Startup with German
Gruppenbild mit Dame
Deutschschülerinnen und -lehrer aus Indien reisen für drei Wochen dahin, wo ihr Wahlfach Alltag ist. Sie freuen sich über Fußgängerampeln, Mülltrennung und Schokolade, aber ganz besonders über den Besuch bei Bundeskanzlerin Angela Merkel.
Berlin, Bundeskanzleramt, 1. Stock. Da hängen sie alle, in Öl, schön gerahmt, Seite an Seite: die ehemaligen deutschen Kanzler. Davor stehen rund dreißig indische Schülerinnen und Schüler und recken die Arme, um Fotos mit den Gemälden zu schießen. Am beliebtesten als Selfie-Partner: Helmut Kohl. Den kennen sie alle.
Ihre große Heldin aber ist Angela Merkel, die hier natürlich noch nicht hängt, weil noch im Amt, und die die Jugendlichen gleich zum Gruppenbild treffen, ganz real. Alle sind aufgeregt, hibbelig, gespannt. „Die stärkste Frau der Welt!“, „Ein Vorbild für alle Mädchen!“, „Sie ist so intelligent!“, „Hat sogar einen Doktor!“, „Sie denkt nicht nur für ihr Land, sondern für alle!“
Die 31 Schülerinnen und Schüler aus ganz Indien, zwischen 12 und 15 Jahre alt, haben in diesem Jahr den Wettbewerb „Startup with German“ gewonnen. Sie lernen die Sprache als Wahlfach an öffentlichen und privaten Schulen und haben sich mit kreativen Videos beworben, auf Deutsch versteht sich.
Ihr Gewinn: Ein dreiwöchiger Aufenthalt in Deutschland, samt Sprachunterricht und Rahmenprogramm, von Frauenkirche bis Blue-Man-Group. Außerdem wurden bei „Startup with German“ Indiens beste Deutschlehrerinnen und-lehrer 2017 in vier Kategorien gekürt und mit einem Sprachkurs im Goethe-Institut Berlin belohnt. Auch sie sind heute hier.
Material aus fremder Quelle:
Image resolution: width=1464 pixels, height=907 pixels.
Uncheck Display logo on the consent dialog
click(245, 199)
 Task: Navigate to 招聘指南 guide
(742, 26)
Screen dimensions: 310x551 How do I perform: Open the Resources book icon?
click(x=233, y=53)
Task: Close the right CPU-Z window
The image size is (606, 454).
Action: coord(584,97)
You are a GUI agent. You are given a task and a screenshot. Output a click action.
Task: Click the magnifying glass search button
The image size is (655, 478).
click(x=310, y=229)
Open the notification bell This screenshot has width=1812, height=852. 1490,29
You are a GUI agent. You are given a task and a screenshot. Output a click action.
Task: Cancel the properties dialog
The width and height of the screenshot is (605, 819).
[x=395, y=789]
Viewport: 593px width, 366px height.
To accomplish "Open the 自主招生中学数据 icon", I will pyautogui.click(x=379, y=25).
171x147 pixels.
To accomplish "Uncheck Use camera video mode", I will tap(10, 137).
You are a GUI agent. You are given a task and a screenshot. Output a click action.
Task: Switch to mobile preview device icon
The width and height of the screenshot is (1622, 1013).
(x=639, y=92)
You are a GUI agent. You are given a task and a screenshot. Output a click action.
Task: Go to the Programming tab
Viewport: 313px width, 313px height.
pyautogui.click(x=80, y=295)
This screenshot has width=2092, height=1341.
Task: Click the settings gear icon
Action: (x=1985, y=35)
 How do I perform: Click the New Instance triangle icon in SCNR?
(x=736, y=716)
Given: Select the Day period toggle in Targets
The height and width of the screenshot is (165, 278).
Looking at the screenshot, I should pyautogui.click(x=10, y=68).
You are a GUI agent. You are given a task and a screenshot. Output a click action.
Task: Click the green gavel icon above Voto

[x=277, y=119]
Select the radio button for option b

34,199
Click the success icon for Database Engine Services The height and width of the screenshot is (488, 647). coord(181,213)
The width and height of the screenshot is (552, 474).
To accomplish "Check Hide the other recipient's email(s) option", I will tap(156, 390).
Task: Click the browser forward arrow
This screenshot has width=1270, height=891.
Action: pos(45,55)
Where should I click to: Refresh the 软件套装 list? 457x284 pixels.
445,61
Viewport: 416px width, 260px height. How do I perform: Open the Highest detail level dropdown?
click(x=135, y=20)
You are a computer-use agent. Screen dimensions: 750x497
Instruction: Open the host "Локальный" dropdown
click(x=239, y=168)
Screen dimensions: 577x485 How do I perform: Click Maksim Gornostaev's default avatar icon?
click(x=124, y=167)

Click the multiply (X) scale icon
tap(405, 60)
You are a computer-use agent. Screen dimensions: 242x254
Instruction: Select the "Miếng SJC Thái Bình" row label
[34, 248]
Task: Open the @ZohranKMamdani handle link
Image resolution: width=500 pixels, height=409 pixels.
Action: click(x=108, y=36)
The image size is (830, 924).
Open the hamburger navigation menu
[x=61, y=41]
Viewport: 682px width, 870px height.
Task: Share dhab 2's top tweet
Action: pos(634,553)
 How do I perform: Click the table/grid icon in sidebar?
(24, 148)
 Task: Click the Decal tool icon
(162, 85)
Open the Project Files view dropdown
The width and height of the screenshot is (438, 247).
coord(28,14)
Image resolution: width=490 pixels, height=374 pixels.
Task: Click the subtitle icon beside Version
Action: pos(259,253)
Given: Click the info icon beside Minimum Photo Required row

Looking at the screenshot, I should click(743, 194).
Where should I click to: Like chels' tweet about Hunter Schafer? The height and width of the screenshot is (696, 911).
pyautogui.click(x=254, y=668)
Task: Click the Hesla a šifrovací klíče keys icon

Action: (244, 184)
Und das ist kein Zufall: Denn all das kam nur zustande, weil die deutsche Kanzlerin 2013 den Indira-Gandhi-Preis gewann und das Preisgeld zurück nach Indien spielen wollte. Das Goethe-Institut setzte sich mit seiner Wettbewerbsidee durch und fand weitere Partner: die Zentralstelle für das Auslandsschulwesen (ZfA), den indischen Deutschlehrerverband (InDaF) und den Deutschen Akademischen Austauschdienst (DAAD).
Kuchen, BrÖtchen und Frühstücksei, aber viel zu wenig Gewürze
Seit einer Woche sind die Schülerinnen und Schüler nun in Deutschland – was hat sie bisher beeindruckt? „Die vielen Radfahrer“, sagt die 14-jährige Gursimar. „Und die Ampelmännchen!“ Damit meint sie nicht nur die lustigen Figuren, sondern vor allem, dass es überhaupt Fußgängerampeln gibt.„Dass alle so freundlich sind“, findet Divya aus Pune. Gursimar berichtet, wie eine Frau in Dresden einer der Schülerinnen ein Eis spendierte, weil die kein Geld dabei hatte. Irgendwie scheint ihnen hier alles zu gefallen: die sauberen Städte und die Straßenfeste, die Kirchen und die Architektur, Leipzig, Berlin, Fußball, Autos, Mülltrennung.
Und wovon sind sie enttäuscht? „Vom Essen. Viel zu wenig Gewürze!“, kommt es unisono. So will Kuntak, 15, aus Neu-Delhi das nun doch nicht stehen lassen: „Ich mag die Brötchen, den Kuchen, das Frühstücksei.“ Die anderen nicken zustimmend: „Und Schokolade!“.
Jetzt geht es ganz schnell. Die Gruppe fährt im Aufzug in die Sky Lobby, eine halbe Etage über dem Büro der Kanzlerin. So nahe waren sie der Weltpolitik noch nie. Dann kommt Angela Merkel, stellt ein paar Fragen, stellt sich fürs Foto zu ihnen. Dankesworte und Geschenke. Und sie ist wieder weg.
„Das werde ich mein ganzes Leben nicht vergessen“, meint ein Mädchen gerührt. Nur einer hat mehr mitgenommen als die Erinnerung im Kopf: Kuntak ist es gelungen, ein Autogramm zu bekommen. Draußen vor dem Kanzleramt umringen ihn alle und fotografieren die Unterschrift ab. Wenn Merkel die Heldin ihrer Reise ist, dann ist Kuntak der Held des Tages.